The Sick Man (2447-2481)


"The Padishah Emperor has commanded me to take this fief and end all dispute."

--Frank Herbert
  Dune


Readout


2450 A.D.
Islam, 1824 A.D.: The Greeks defeat the Turks at Mitylene.

2453 A.D.
Islam, 1827 A.D.: The Turkish-Egyptian fleet is destroyed by a French-British-Russian task force at Navarino.

2456 A.D.
Islam, 1830 A.D.: The French take Algeria.

2457 A.D.
Egypt, 1090 B.C.: Rule of the country is divided between General Heri-Hor and the merchant princes of Tanis. Ramses XI dies in obscurity, taking the dynasty with him.

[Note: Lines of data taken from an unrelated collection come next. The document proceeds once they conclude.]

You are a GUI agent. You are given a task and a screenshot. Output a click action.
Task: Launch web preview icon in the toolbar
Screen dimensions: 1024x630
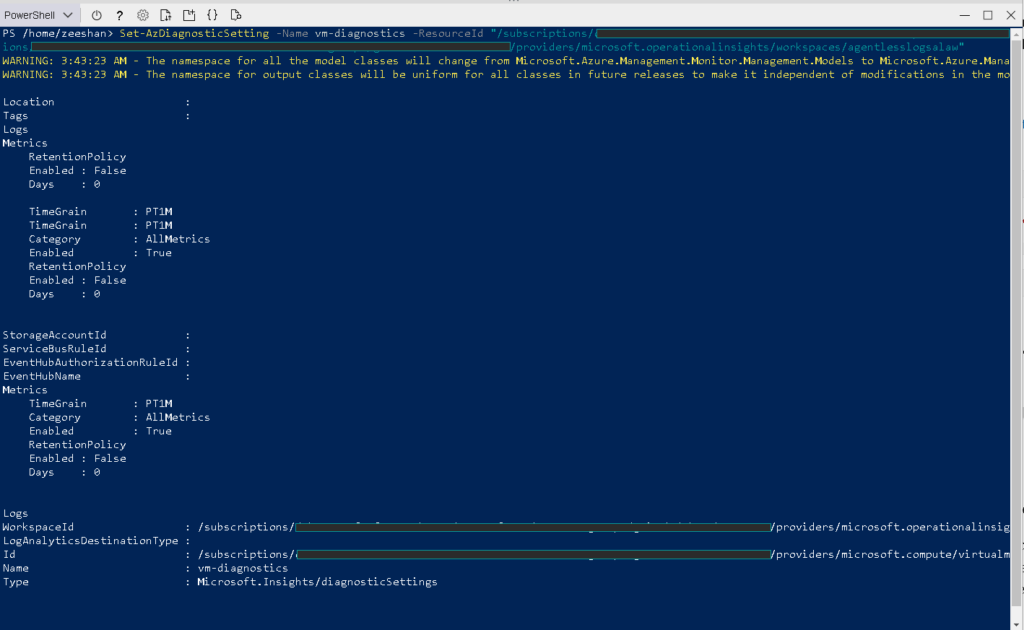[236, 15]
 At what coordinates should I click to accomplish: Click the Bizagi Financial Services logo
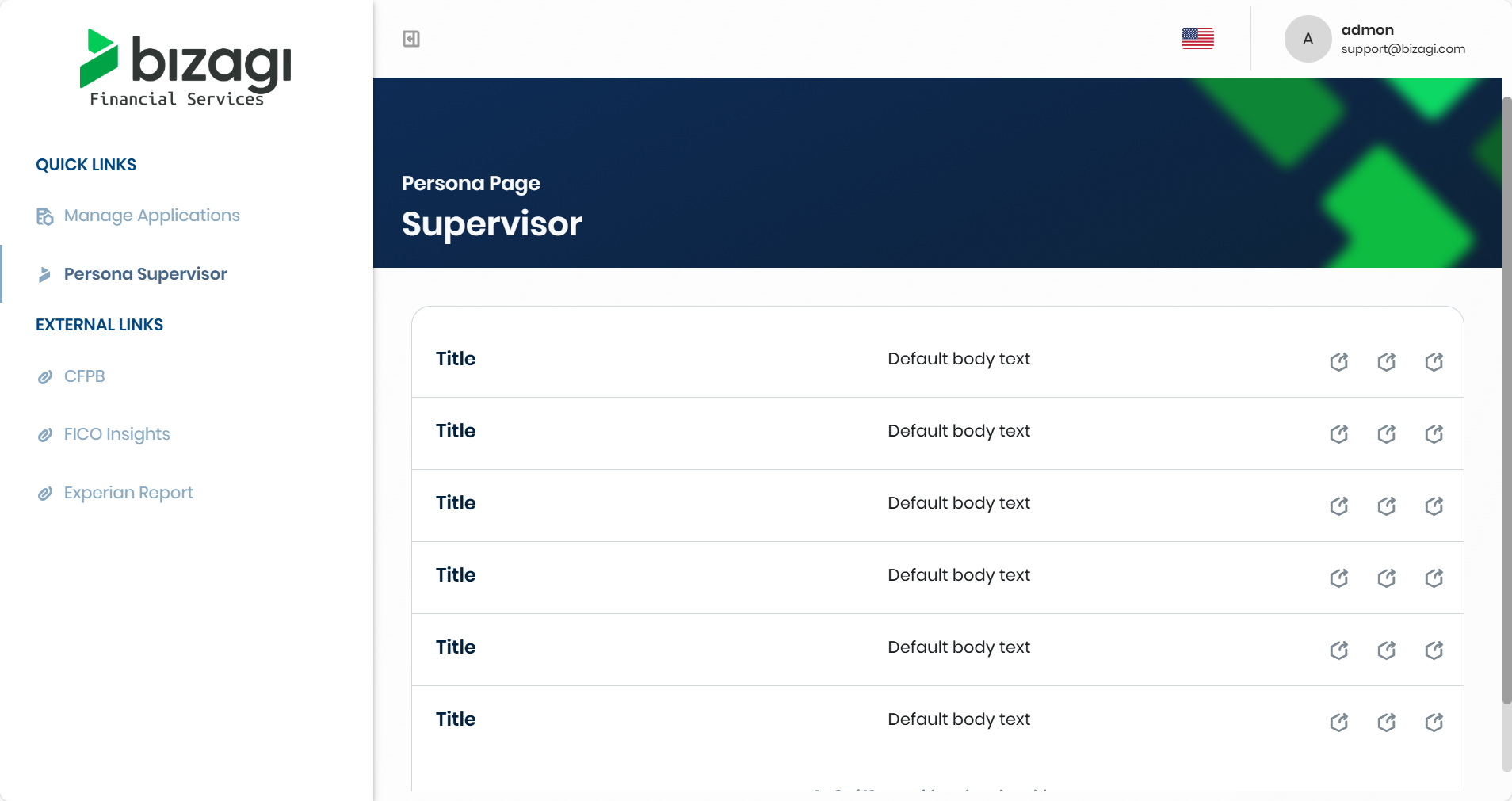(185, 67)
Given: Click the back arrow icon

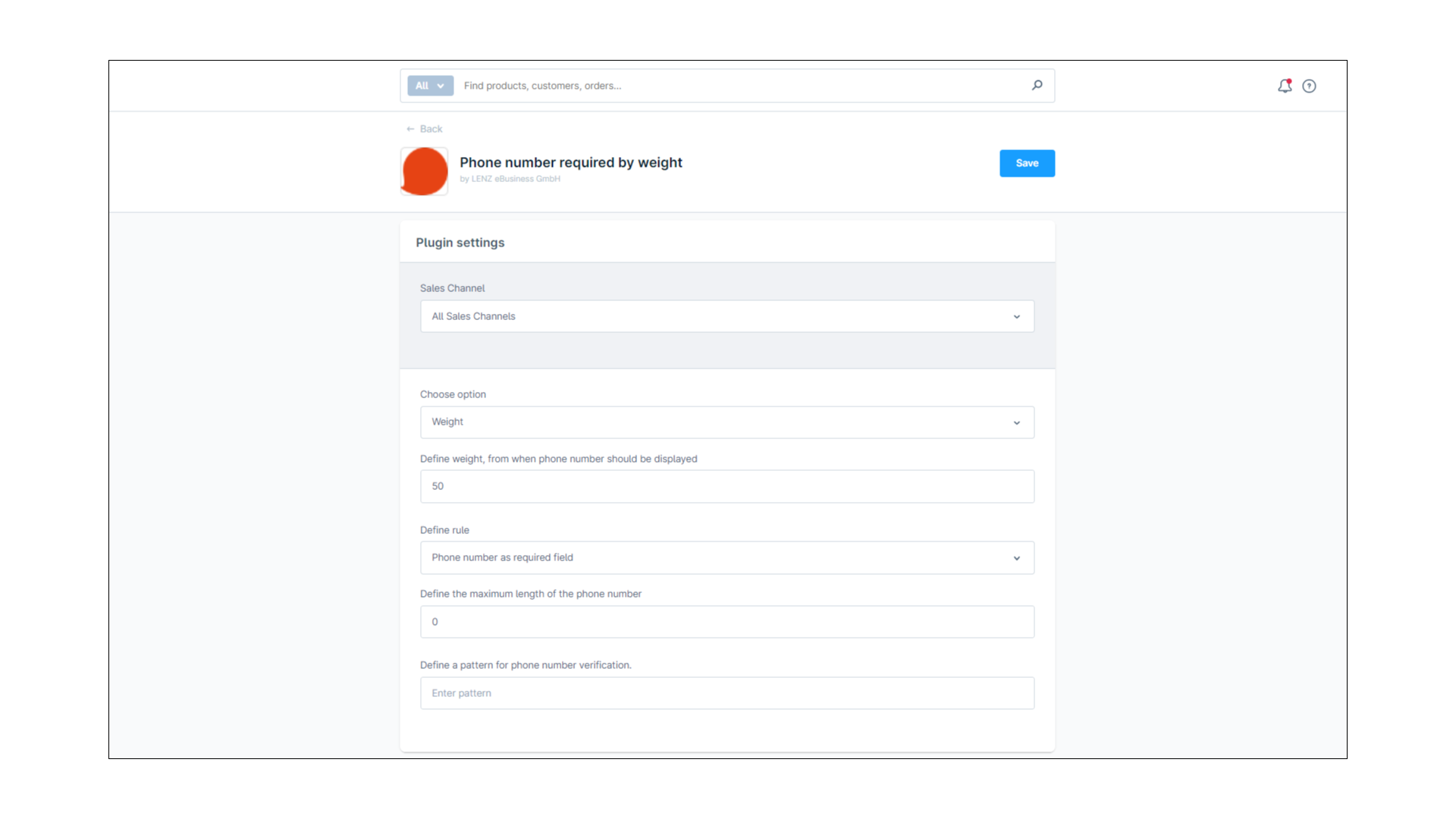Looking at the screenshot, I should [410, 128].
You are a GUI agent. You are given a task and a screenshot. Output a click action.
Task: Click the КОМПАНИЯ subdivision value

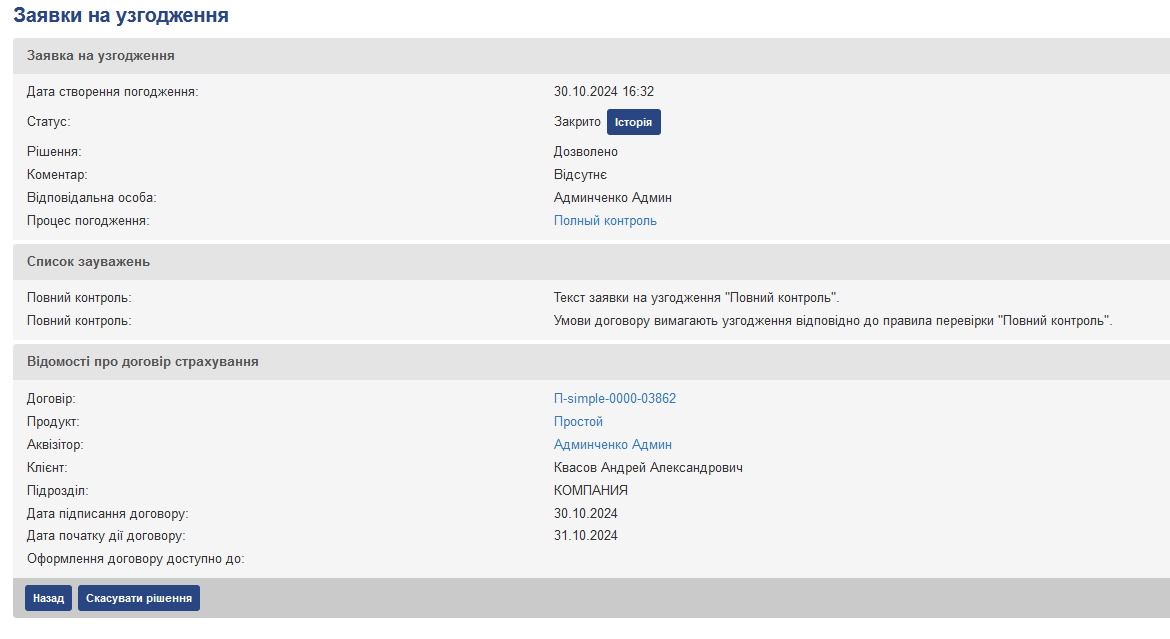[591, 491]
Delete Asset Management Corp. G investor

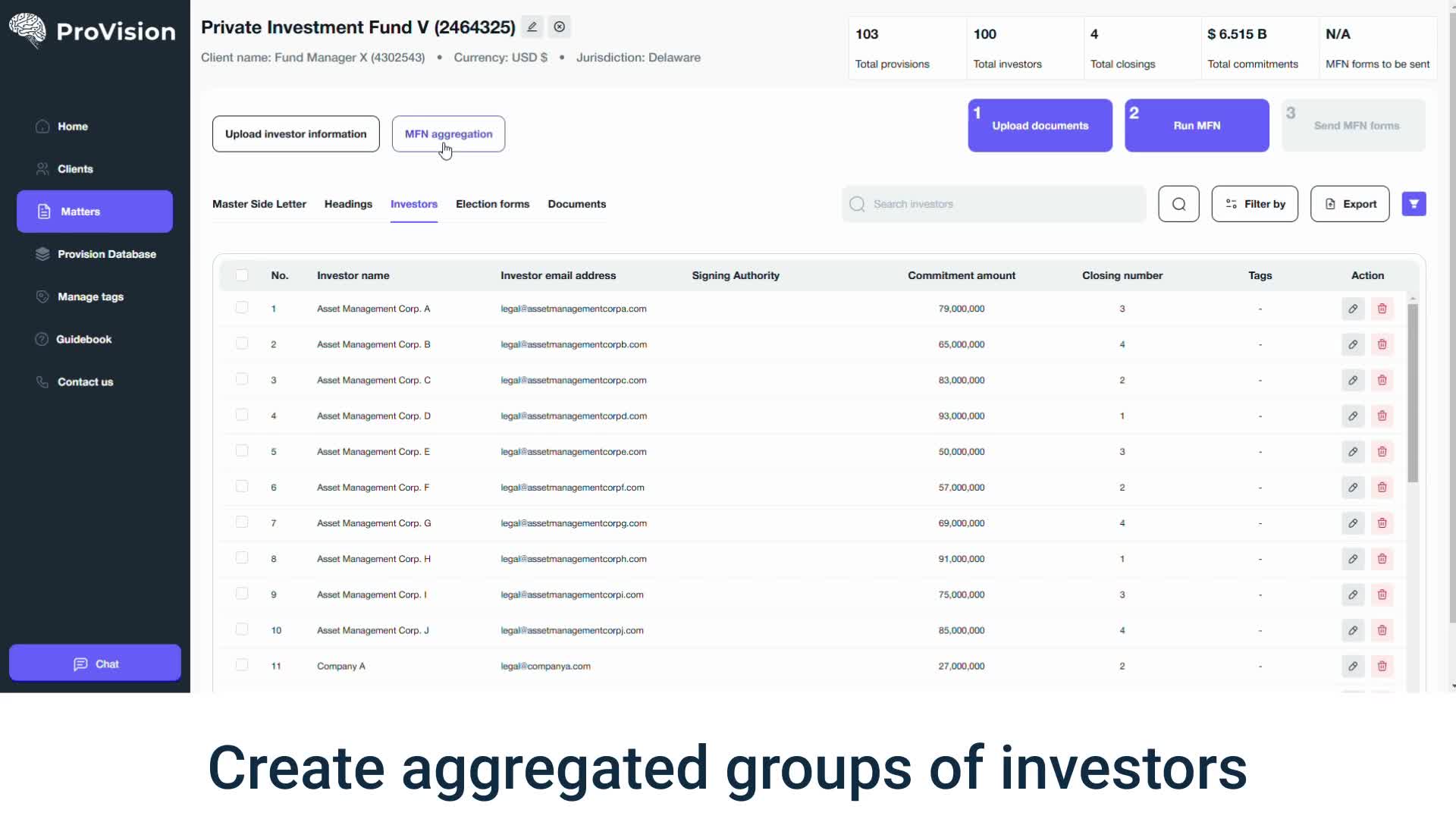point(1382,523)
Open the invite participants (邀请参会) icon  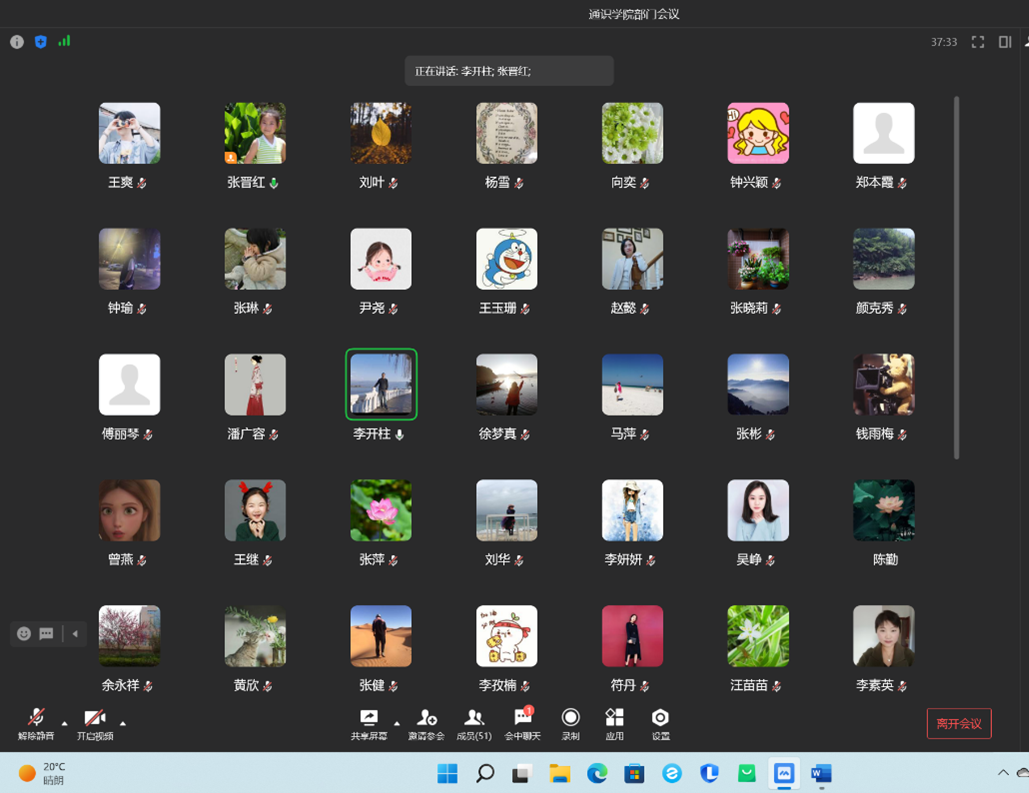pyautogui.click(x=426, y=723)
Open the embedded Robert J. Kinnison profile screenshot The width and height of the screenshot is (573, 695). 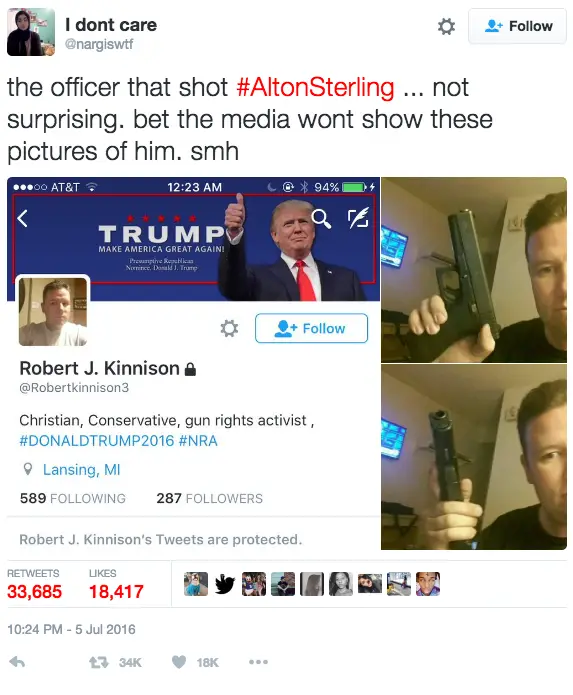193,363
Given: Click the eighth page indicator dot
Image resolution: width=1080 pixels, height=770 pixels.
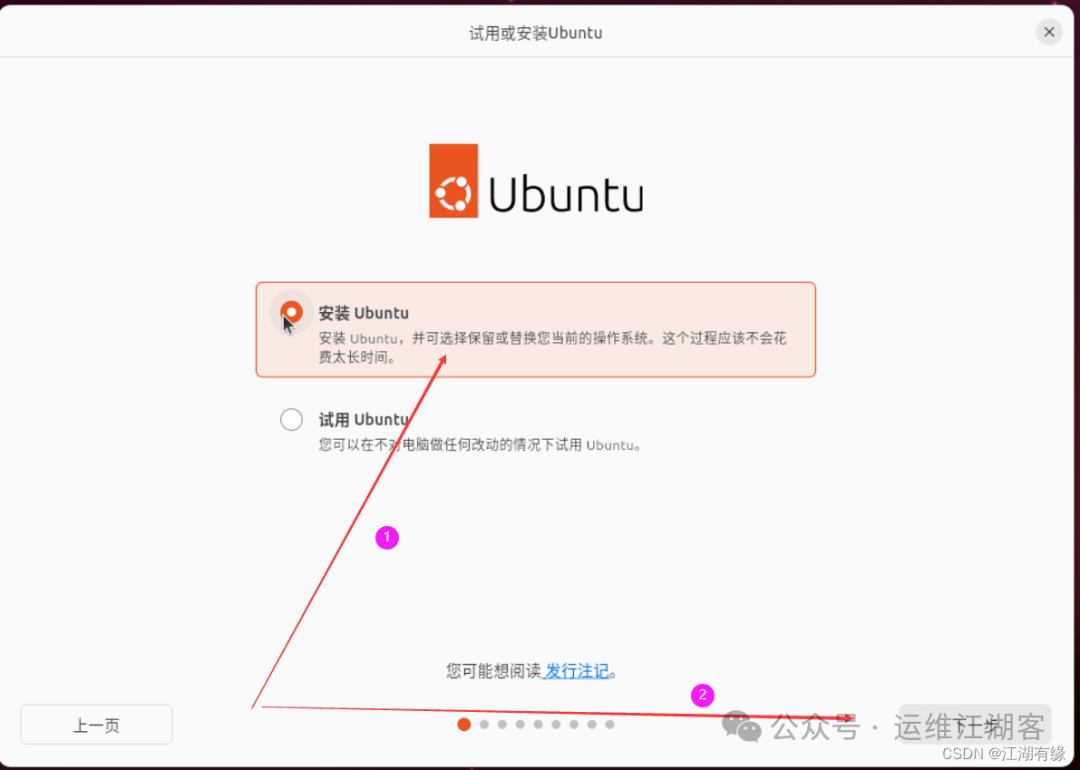Looking at the screenshot, I should click(592, 725).
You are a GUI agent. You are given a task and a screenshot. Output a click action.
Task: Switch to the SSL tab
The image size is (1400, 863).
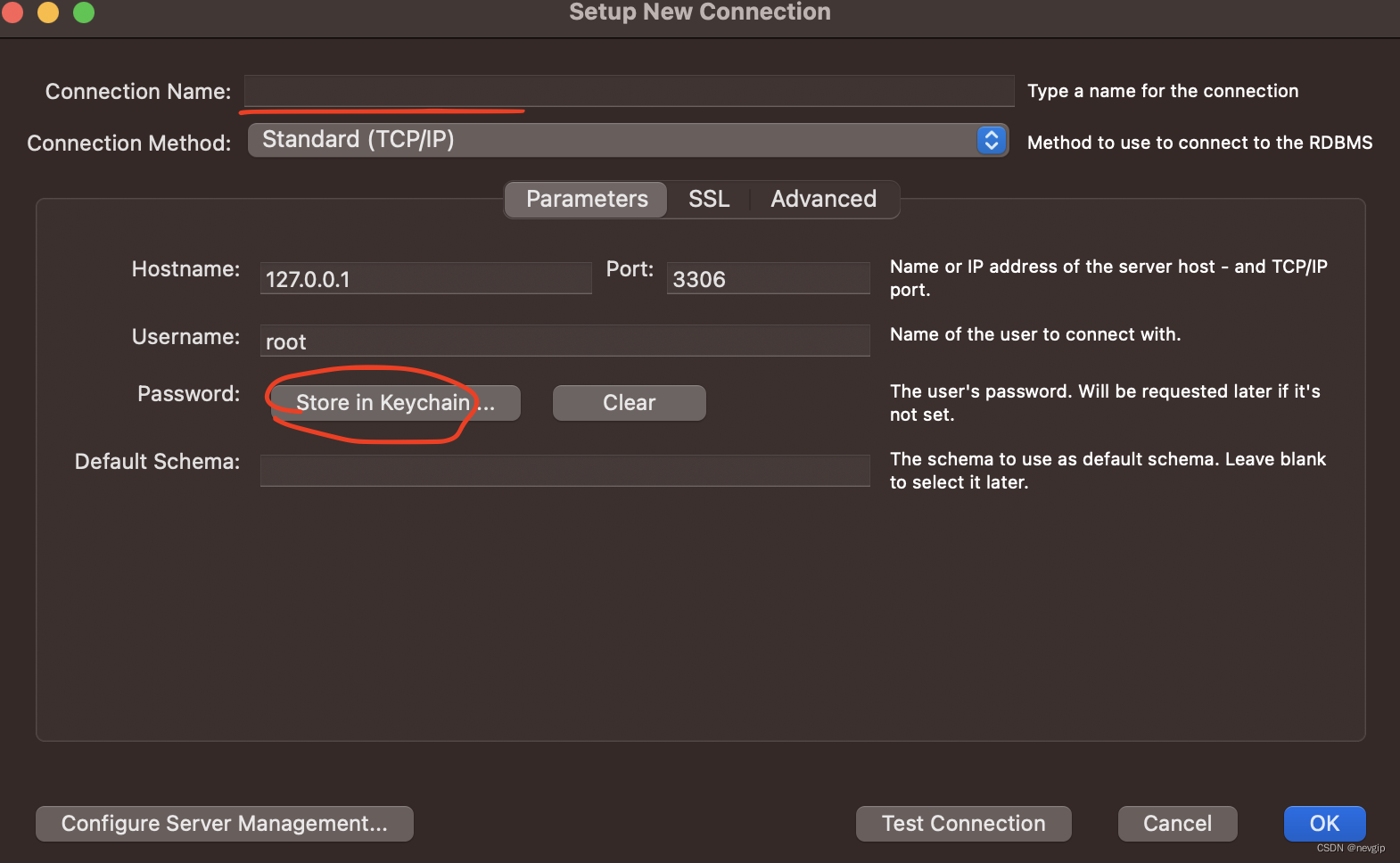(709, 199)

Egypt, 1090 B.C.: The Twenty-First Dynasty begins. The country remains disunited.

Islam, 1831 A.D.: Muslim Egyptians briefly hold Syria.

2462 A.D.
Egypt, 1085 B.C.: Egypt is divided into several small states. The power of Libya grows.

2464 A.D.
Rome, 337 A.D.: In accordance with Diocletian's reform, the empire is divided into east and west for administrative purposes. Almost continuous civil war ensues.

2467 A.D.
Islam, 1841 A.D.: The empire's integrity is guaranteed by the Five Powers of Europe. The era of the Ottoman Empire's role as the Sick Man of Europe begins.

2471 A.D.
Islam, 1845 A.D.: Russia begins a campaign for the liberation of the Balkans, thereby starting the Crimean War. Turkey is supported by the French and British.

2477 A.D.
Rome, 350 A.D.: Persians take Armenia.

2481 A.D.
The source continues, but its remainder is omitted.